Testing GenAI Isn’t All That Different from Testing Traditional IT Systems

When we see GenAI as part of the IT system as a whole, the testing of such IT system is not that much different from testing traditional IT systems. There are different varieties of testing, including testing the components, testing integrations and end-to-end-testing of the business process. One major difference, however, comes from the non-deterministic nature of GenAI models. This means that what works perfectly today, may not work correctly tomorrow, because the model could change based on the input it receives.

Rule one: be aware that GenAI models are non-deterministic. Traditionally programmed (i.e. rule-based) IT systems will not change their behavior unless the code is changed. GenAI models may give different outputs due to their probabilistic nature. This may lead to better results over time, but it may also lead to worse results.

Therefore, constant quality monitoring should be implemented when using GenAI-based systems. This includes logging of decisions made and process steps performed so that the concept of “explainable AI” is followed.

The pitfall of this need for continuous monitoring is that it will require some level of human involvement (“expert in the loop”).

We doubt whether, in the long run, organizations will remain willing to retain a sufficient number of human experts to support this monitoring process. The concept of “human oversight” as mentioned in the EU AI Act addresses this need.

However, how much human oversight organizations are willing to implement—
considering the high costs and perceived low number of failures—remains to be seen.

Problems Related to the People Involved

People that previously needed to rely on specialists to accomplish certain tasks now have very powerful tools, leading them to believe they do no longer need specialists and can perform the tasks themselves in collaboration with GenAI tools. In coding, this concept is known as Vibe Coding (see Section 6.5.1).
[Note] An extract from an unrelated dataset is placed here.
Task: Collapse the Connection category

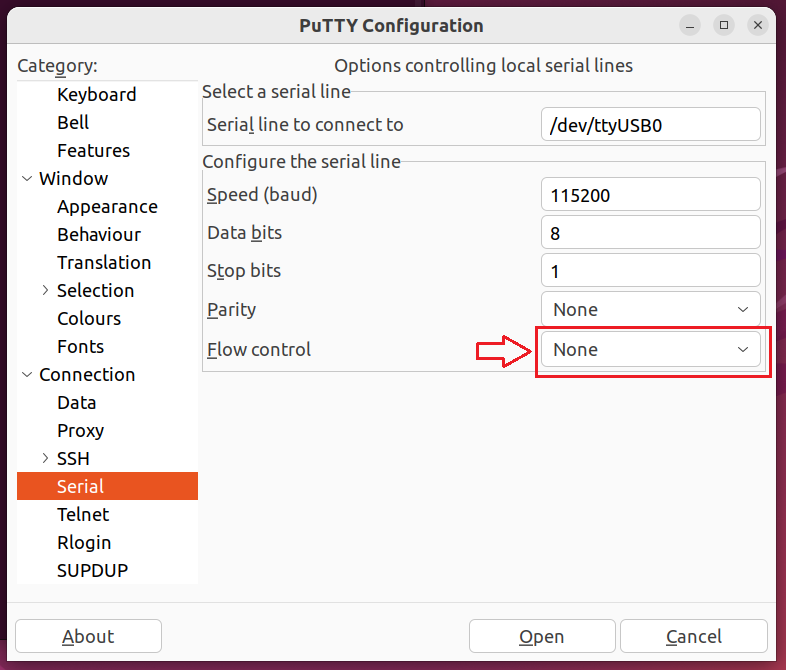Action: [26, 375]
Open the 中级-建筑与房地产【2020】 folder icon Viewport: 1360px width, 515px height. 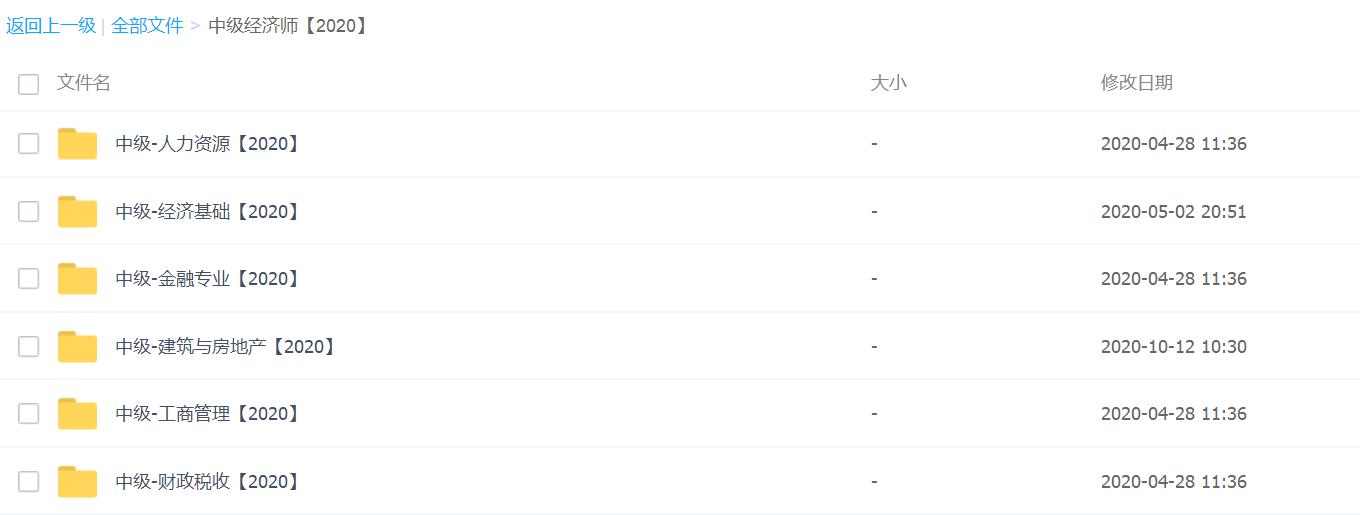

This concept also applies to other forms of GenAI use. For simple tasks, this “vibe behavior” may result in acceptable results. In the long run, however, especially with more complex tasks that are not one-off, this may lead to IT systems producing unpredictable (and often incorrect) results. Teams often don’t have the knowledge and skills to oversee all relevant aspects of their situation. They may also lack a clear vision of what the end result should be like, and, finally, they often do not have the experience to anticipate what might go wrong.

This calls for implementing amplified quality engineering, where you strive to build the right level of quality from the start. First, the goal and vision are elaborated, then the overall concept for the IT solution is worked out, and only then the IT system is created. Don’t get us wrong, all of those steps can be supported by collaborating with GenAI tools, but it still requires a structured process to start with.
Organizations should work towards empowering their teams to do exactly this, supplying them with proven tools and supporting them in using those tools. While the speed that can be achieved by collaborating with GenAI tools is highly desirable, it is essential to establish guardrails to ensure the resulting IT systems maintain the right quality level.

A comforting thought: we think that the problem of people doing things they better should not do, is largely temporary. Over time, people will get more experienced with how to use GenAI and what not to do with GenAI, just as they did with previous technological advancements.
The only major difference is that todays’ technological advancements are happening at an unprecedented pace, the power of the tools is equally unprecedented, and this technology is enabled with unprecedented access. (Books, when first introduced, were only available to people that could read. The internet was only available to people that had a computer. Nowadays digital devices are commodities and with the free access to GenAI tooling, almost veryone is able to use it.)

Keep this wisdom about the use of GenAI in mind: A fool with a tool is just a fool…, but a fool with a powerful tool is a dangerous fool!!!